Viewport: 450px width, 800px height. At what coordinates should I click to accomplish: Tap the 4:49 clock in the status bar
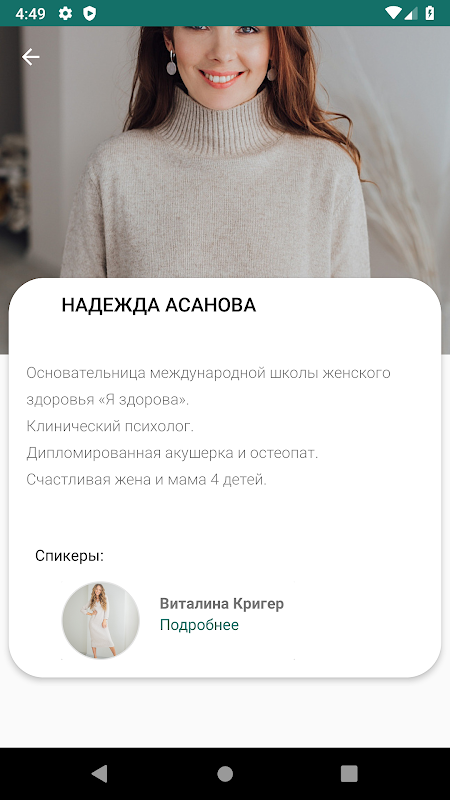click(x=31, y=13)
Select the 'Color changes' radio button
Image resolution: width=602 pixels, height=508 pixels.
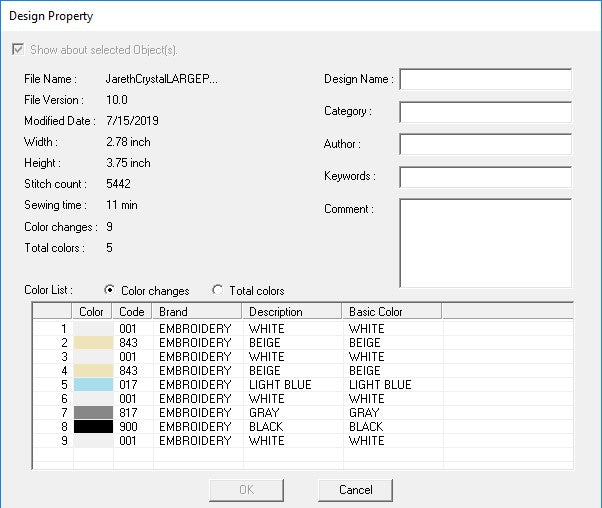109,291
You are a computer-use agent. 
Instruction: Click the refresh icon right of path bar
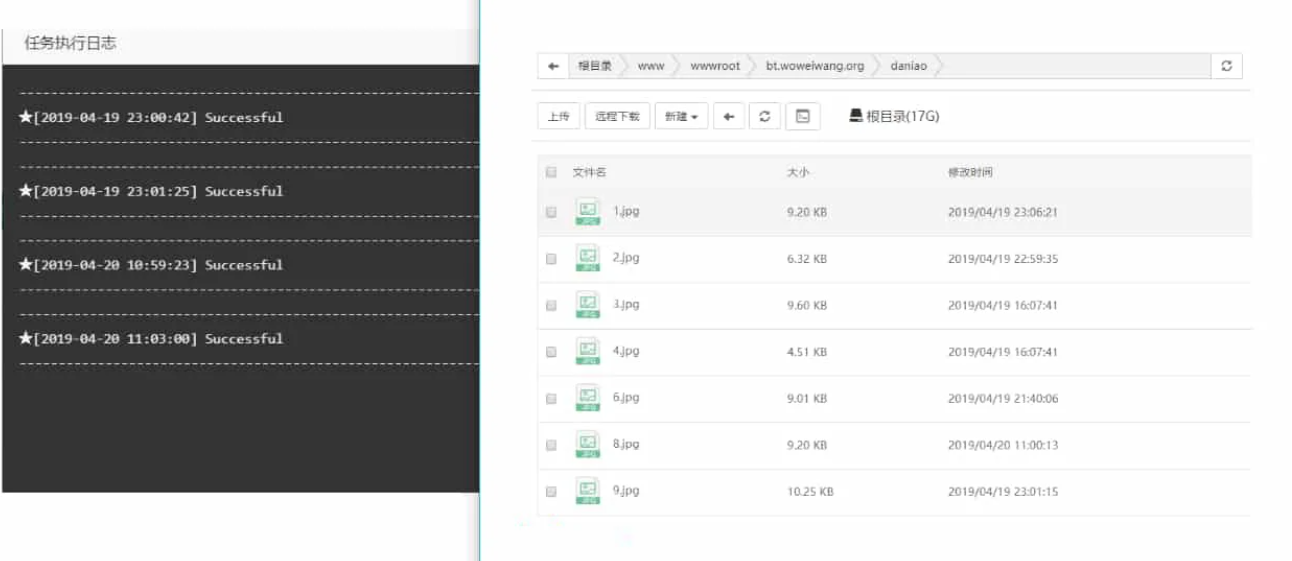click(1226, 66)
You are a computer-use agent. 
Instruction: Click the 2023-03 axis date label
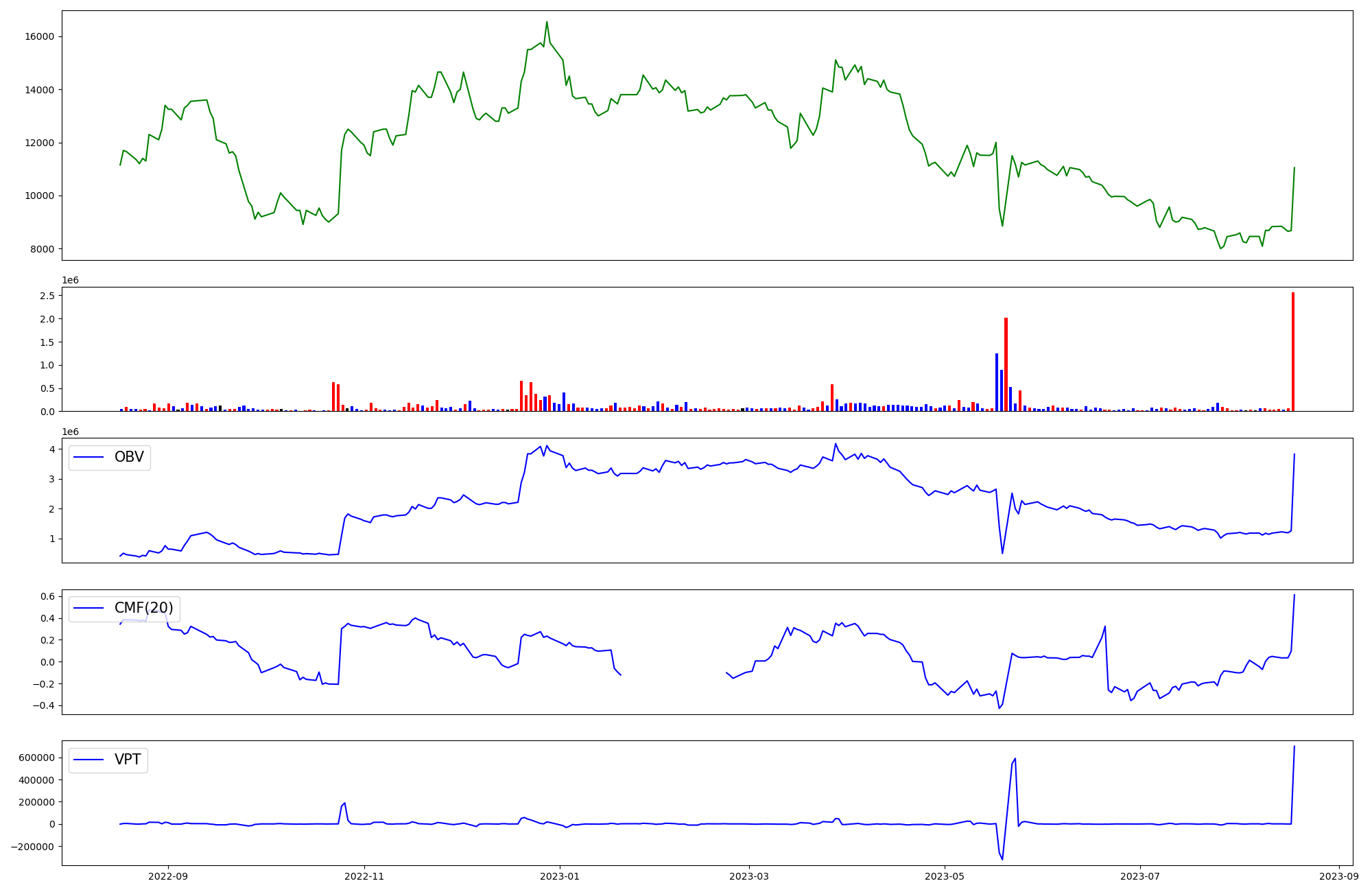click(749, 876)
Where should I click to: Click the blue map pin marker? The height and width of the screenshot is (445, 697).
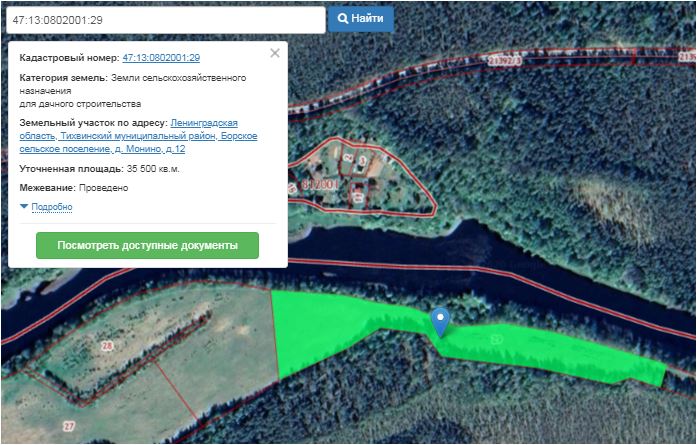[x=440, y=321]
━━━━━━━━━━━━━━━━━━━━
• _Challenge_
Locate every line above that contains the word "should" and copy each of those lines in full.

• _Exercise answer_
Viewport: 450px width, 800px height. At what coordinates should I click to accomplish: Tap the 4:49 clock in the status bar
Where should I click to: Click the blue map pin marker? The height and width of the screenshot is (445, 697).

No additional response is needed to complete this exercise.